しかし現在のところ、うさぎや他の動物の病気の発症率を示すデータは公表されておりません。しかし、保険を使うということは、ケガや病気をしているということなので、「利用率が低い」≒「病気にかかりやすいわけではない」と言えるのではないかと思います。

このため今回公開させていただいたこの図表が、動物の種別による病気の発症率を推計できるデータと言えます。

ではなぜ、うさぎは病気にかかりやすいと思われたりするのでしょうか?

うさぎへの誤解

ご存じのようにうさぎは捕食される側の動物です。

このため、体調の悪い場合でも捕食者に悟られないように隠す習性があります。

これはお家で一緒に暮らすうさぎさんでも同様です。

『うさぎさんは寂しいと死ぬ』という言葉は、

多くの方が一度は聞いたことのある言葉です。

これはうさぎさんが家畜として飼われ、飼育方法などが今ほど分かっていない頃に、うさぎさんの体調の異変に気付かず、うさぎさんが突然亡くなるのを見て生まれた言葉ではないかと思います。

そして、『うさぎはストレスに弱い』という言葉は、今現在うさぎの生態や病気の多くが解明されておらず、病気を発症した際に明確な原因が突き止められないところに起因していると思われます。

うさぎに限らずすべての動物は、ストレスを受ければ問題行動を起こしたり、場合によっては体調を崩すケースもあります。

現代社会では多くの人がストレスによる病気を発症しています。

人と暮らすうさぎさんも例外ではありません。

人の病気もそうですが原因の特定が困難な症状の場合、その多くが原因としてストレスがあげられます。

残念ながら、人や犬、猫に比べて大きく研究が遅れいているうさぎでは、

病気の発症のメカニズムもよくわかっていないことの方が多いのが現状です。

うさぎが特別というわけではありません。

そんなうさぎさんを病気から守ったり、予防したり、回復を手助けしたりするには、少しでもストレスをかけない方が良いだろうということです。

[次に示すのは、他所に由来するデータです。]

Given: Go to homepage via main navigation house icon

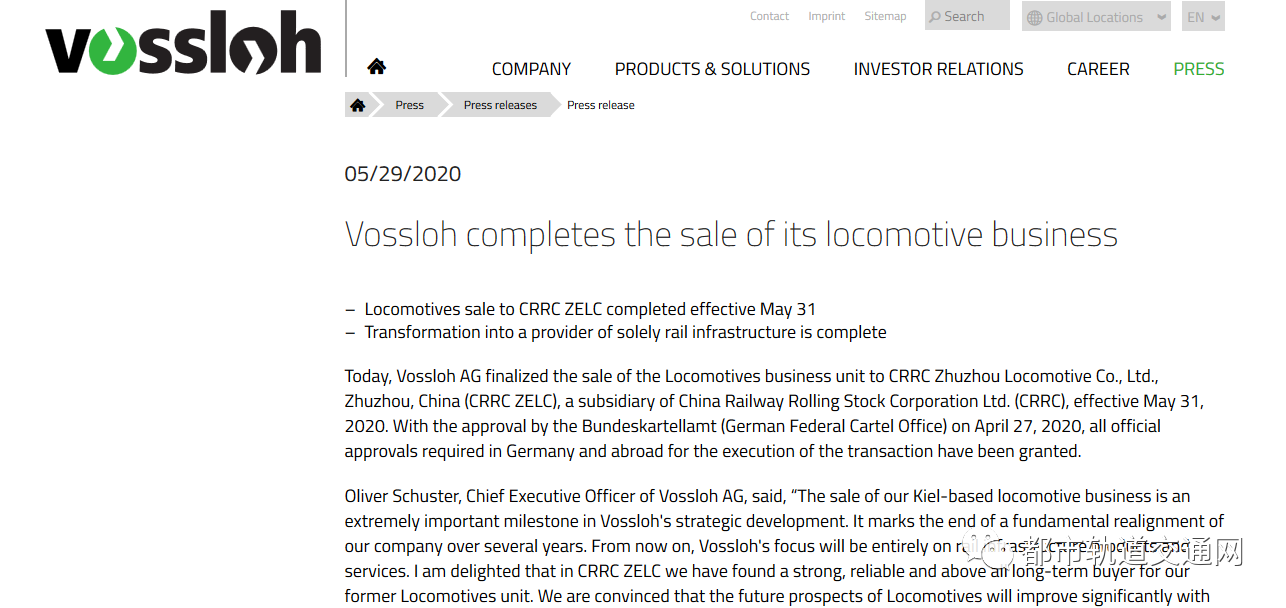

つまり、ストレスが原因かどうかは判別できないが、ストレスが原因ではないとは言い切れない。ストレスをかけ過ぎないように配慮することができるのであれば、ストレスをかけないようにすることが今できる唯一の方法であるということです。

まとめ

今まで見てきたように

うさぎさんは特別病気にかかりやすいわけでもストレスに弱いわけでもありません。

ただ、うさぎさんの健康を考えたとき、過度にストレスを与えることは禁物です。

騒音や振動などで落ち着かない環境や小さなお子様が追い掛け回わされる環境を想像してみてください。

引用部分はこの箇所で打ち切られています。